───── Document passage
Someone once told me there is just one day when Americans sit and eat their dinner together and it is on thanksgiving. I laughed when I heard it first coz all that came to my mind was people working and driving with sandwich and coffee in their hands. With time I have also become one of them, eating when working. The last time when I actually sat on my dining table and had a full course meal was ages ago. Traditionally, Thanksgiving is a harvest festival and it is celebrated by gathering at home with family or friends for a holiday feast. There was no family or friends waiting for me for dinner tonight. There was no reason for me to be in a hurry and hence I strolled around the streets. I saw people rushing to train stations, may be they were already late for their home. Eventually after getting tired of strolling I get into the train make myself comfortable into a corner seat. I start listening to my iPod and there it starts all over……. Memories from Nepal. I was ok with the fact that I was alone on thanksgiving but these songs just made me nostalgic. Sometimes I wish I didn't carry my iPod as it keeps reminding me of things that I don't want to remember. But in this foreign land it is only my iPod that is my companion for the everyday long journey. As those Nepali songs make their way into my ear canals it gives me a strange feeling…. Feeling of wanting to be with my loved ones and the bitter reality of my lonely life. I was going back to that same apartment that I call home and eat the same Chinese stinking stuff that I call food.
──────────
* _Exercise tasks_:
**a)** Sum up the passage about a lonely Thanksgiving in two sentences.
**b)** Take the passage about a lonely Thanksgiving further, picking up right after its final sentence.
The entries after the passage about a lonely Thanksgiving have nothing to do with this.
───── Entries provided
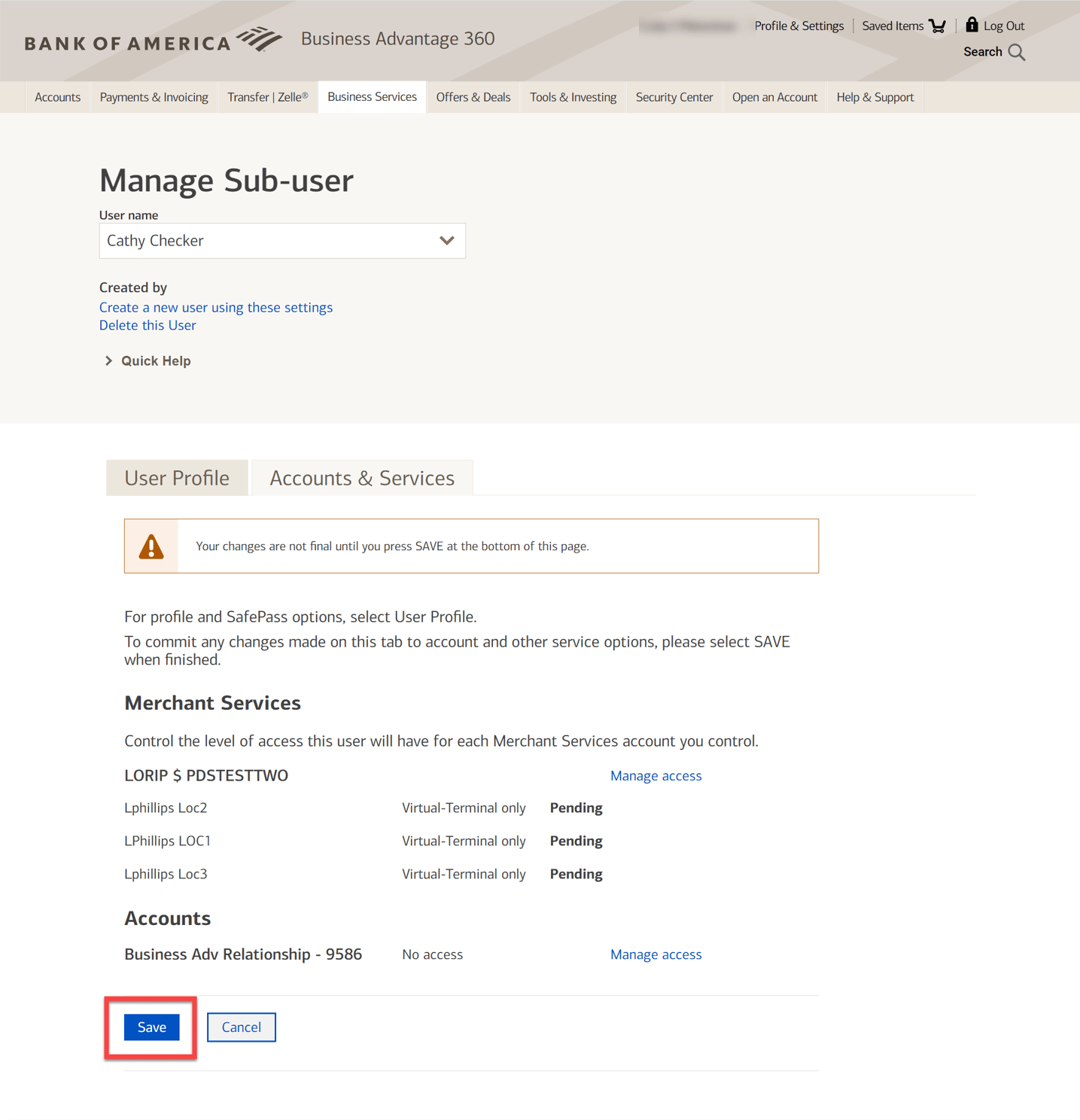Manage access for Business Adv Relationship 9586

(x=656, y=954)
──────────
───── Entries provided
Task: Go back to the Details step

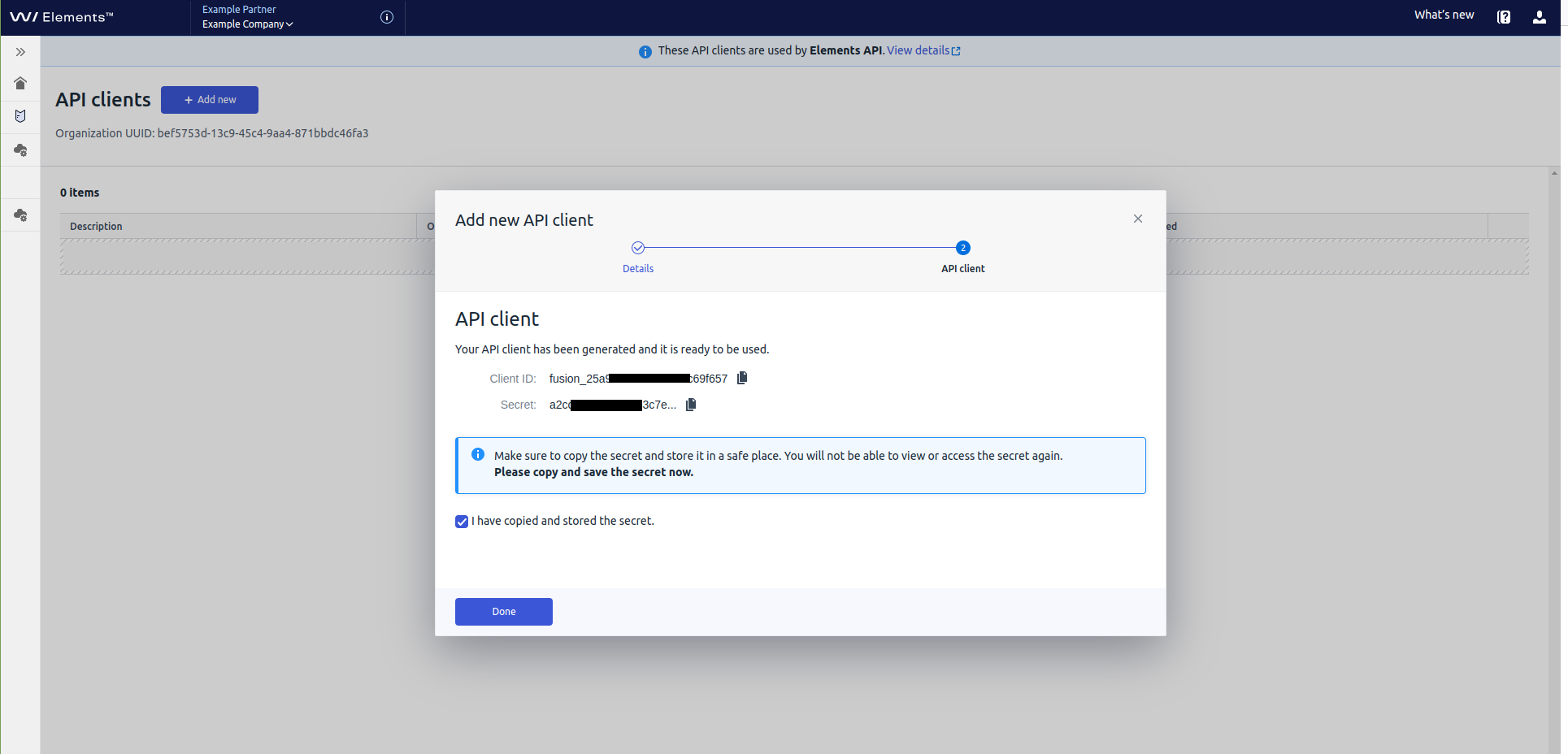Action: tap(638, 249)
──────────
───── Entries provided
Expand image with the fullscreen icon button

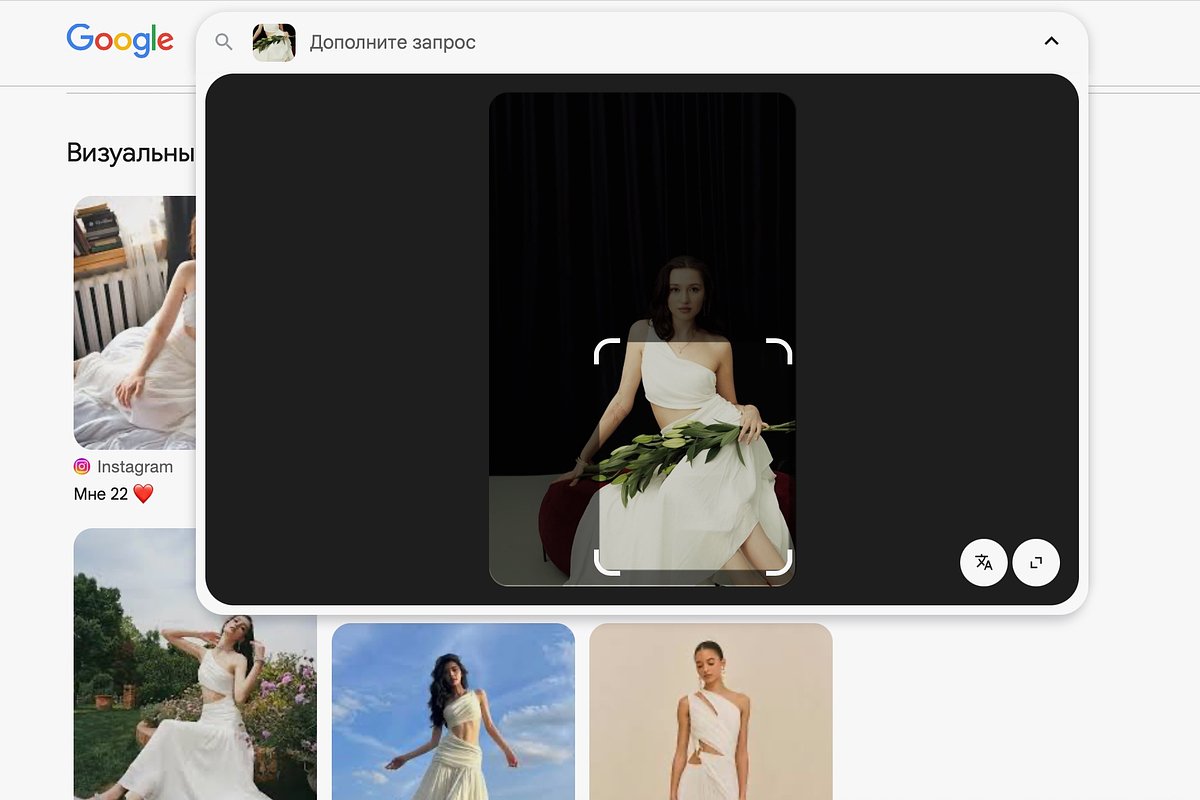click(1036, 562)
──────────
* _Answers by task_:
**a)** With no family or friends waiting for dinner on Thanksgiving, the writer strolls the streets and then boards a train. Nepali songs on the writer's iPod bring on nostalgia and a wish to be with loved ones, set against the lonely reality of going back to the same apartment and the same food.

**b)**
As the train makes its way, my mind flies to Nepal. For some reason I tend to compare Dashain with thanksgiving. Well the story behind both of these festivals are different but I think it holds the same essence of spending time with the family. However I see a striking difference between the two. I have never seen the excitement in people faces back home like I did here. Young, middle aged, old ages everyone was so excited for this family gathering that marks the beginning of holiday season. However I don't remember seeing that excitement in Nepal. I have spent my 20 years of Dashain in Nepal but never seen people so happy about it. Rather I have seen people getting tensed up about their budgets. Well people do have expenses here but I think they have learnt not to show it and be excited about the get together. People don't have a big joint family here but they don't curb and bitch about others like they do in Nepal. They are not concerned who is getting a new flat HDTV, who's got the biggest solitaire or who is dating whom. They are just happy about seeing their grandparents, their uncles and aunt and meeting their cousins. It compelled me to think, is the social bonding in Nepal really that strong as people claim it to be?? I really was thinking hard.
Before I landed in the USA I was told that the society here was different. They don't care about family values, their social norms are bad, they have free sex and hence I was asked to stay away from becoming like them. But after a year here, I am sorry to say but I defer to all those statements. Sex is not a taboo here but it is also not like what was described to me. The family may meet twice or thrice a year but they know everything that's happening in each other's life. Isn't that what is important? Being close to heart than being close distance wise! Before the readers make further speculations, let me also make something clear, I am not getting Americanized. I am a simple Nepali girl, whose heart is still in those small, filthy streets of my hometown where I grew up. Yes my hometown was small, yes it had filthy, dingy roads, but it was MINE and I will call it my place forever.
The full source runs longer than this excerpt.